------ INPUT MATERIAL

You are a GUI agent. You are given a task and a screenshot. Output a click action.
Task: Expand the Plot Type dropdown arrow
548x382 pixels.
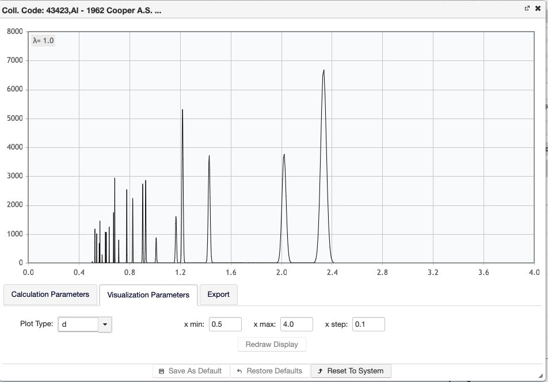[105, 324]
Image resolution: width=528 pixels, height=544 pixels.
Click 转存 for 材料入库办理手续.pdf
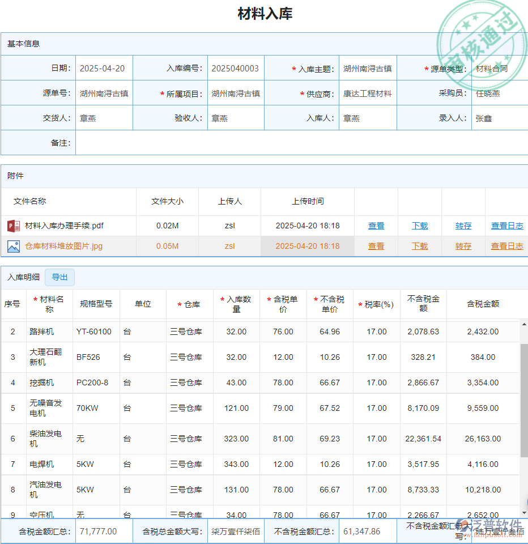pos(463,226)
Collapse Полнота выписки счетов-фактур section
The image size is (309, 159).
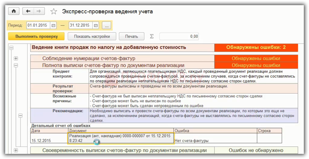(16, 66)
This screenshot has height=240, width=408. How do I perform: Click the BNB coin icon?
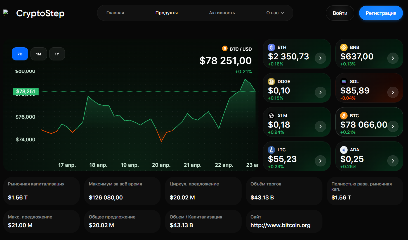pos(344,47)
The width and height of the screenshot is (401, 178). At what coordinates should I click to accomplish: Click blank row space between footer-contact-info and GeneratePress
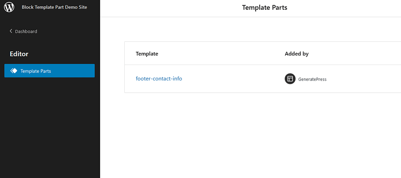point(232,79)
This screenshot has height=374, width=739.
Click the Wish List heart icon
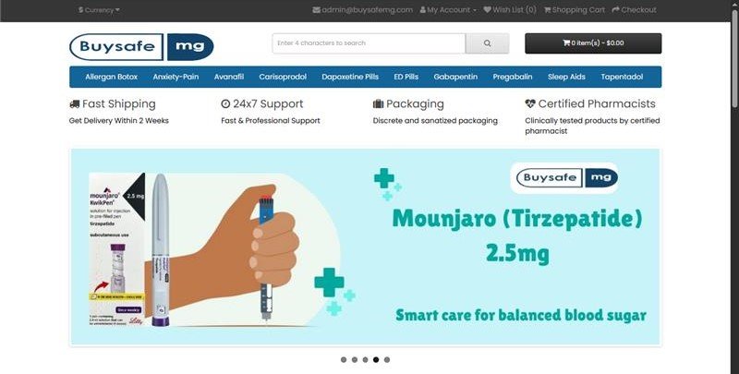[x=488, y=9]
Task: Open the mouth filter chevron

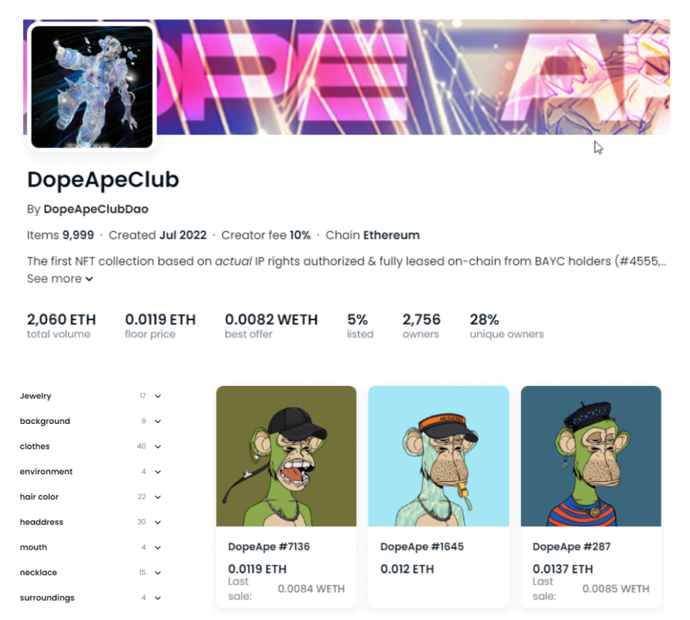Action: coord(158,548)
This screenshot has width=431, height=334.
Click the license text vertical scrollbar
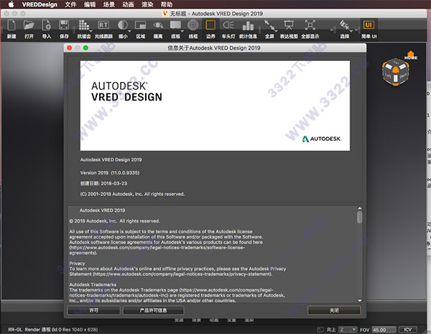[x=359, y=217]
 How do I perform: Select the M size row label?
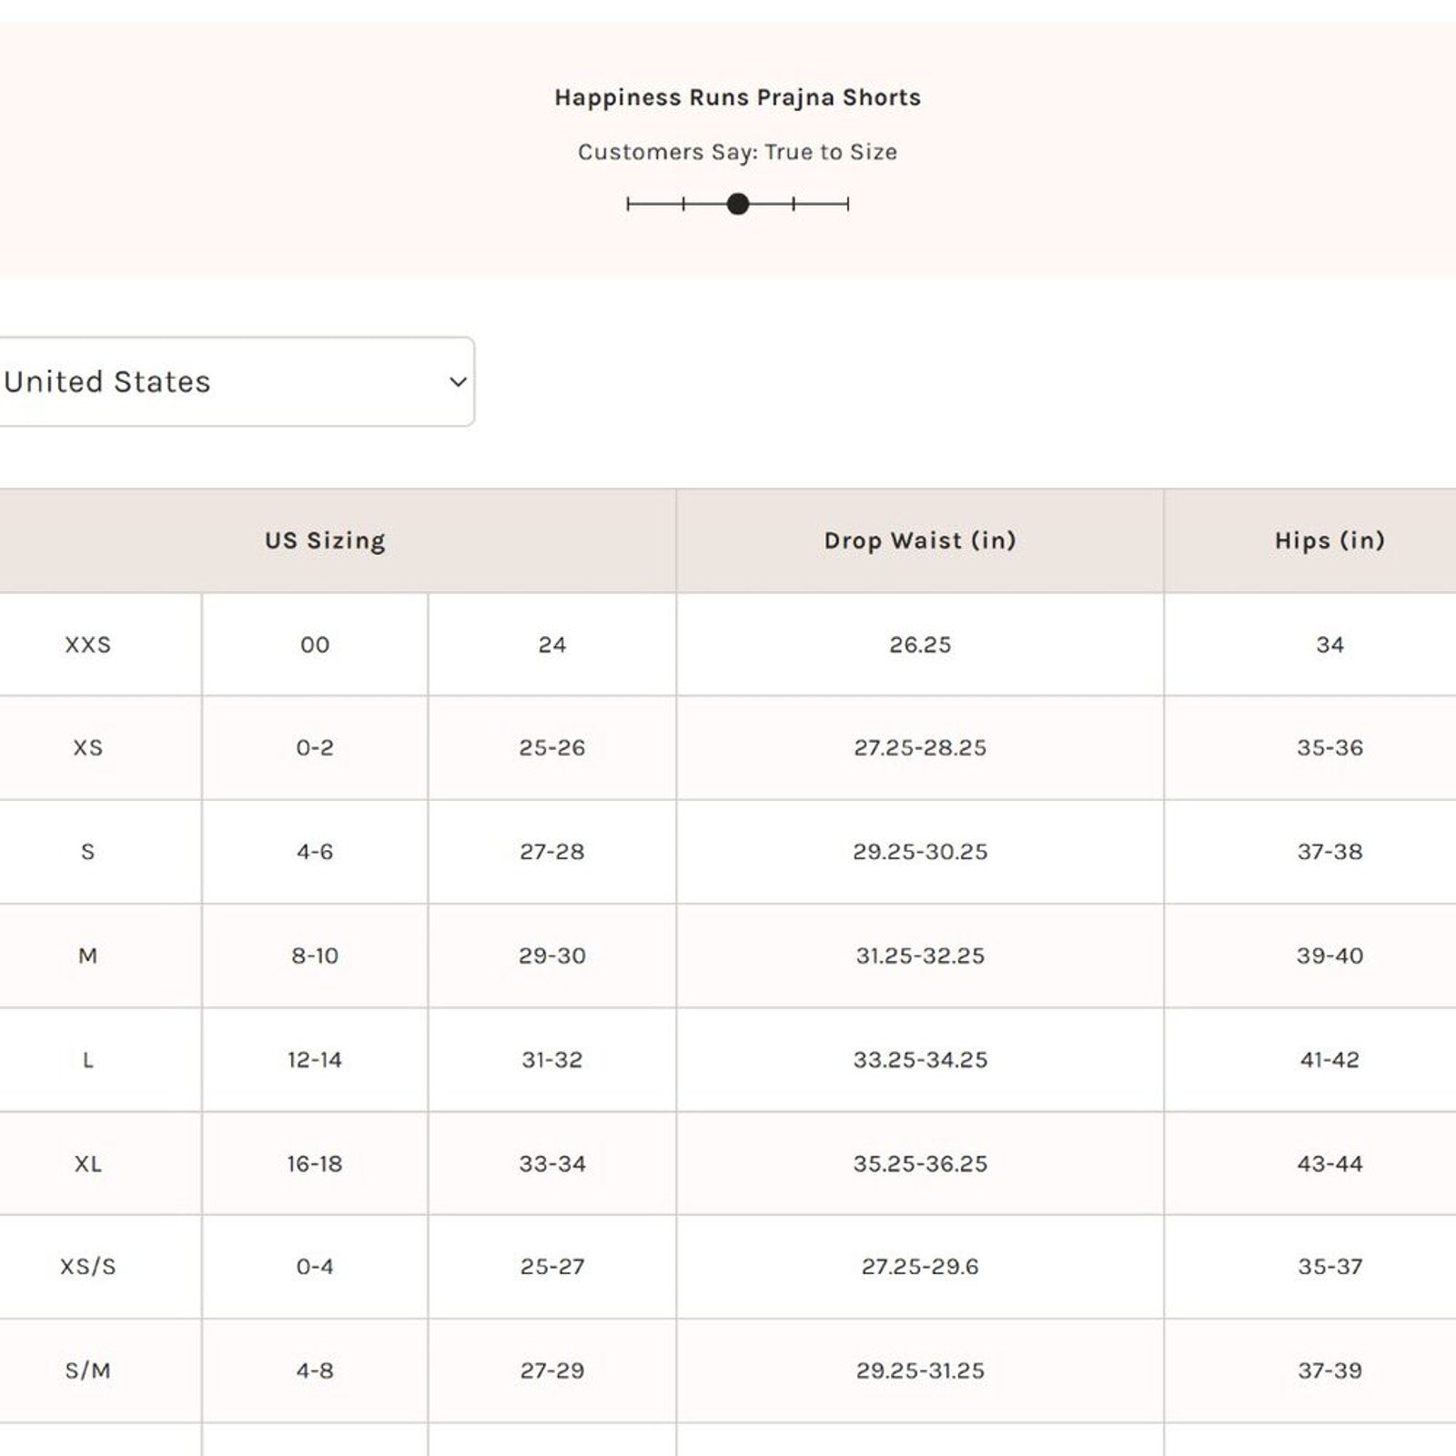87,956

------------

▶ TO DO
Exactly as written, give every entry again, but not the pictures.

▶ EXERCISE SOLUTION
You are a GUI agent. You are given a task and a screenshot. Output a click action.
Task: Expand the Plot Type dropdown arrow
548x382 pixels.
[105, 324]
Image resolution: width=528 pixels, height=544 pixels.
Click 转存 for 材料入库办理手续.pdf
pos(463,226)
Collapse Полнота выписки счетов-фактур section
The image size is (309, 159).
(16, 66)
This screenshot has height=240, width=408. How do I perform: Click the BNB coin icon?
pos(344,47)
The width and height of the screenshot is (401, 178). At what coordinates should I click to accomplish: Click blank row space between footer-contact-info and GeneratePress
point(232,79)
This screenshot has height=374, width=739.
Click the Wish List heart icon
[x=488, y=9]
Task: Open the mouth filter chevron

Action: coord(158,548)
This screenshot has width=431, height=334.
Click the license text vertical scrollbar
[x=359, y=217]
 How do I perform: Select the M size row label?
87,956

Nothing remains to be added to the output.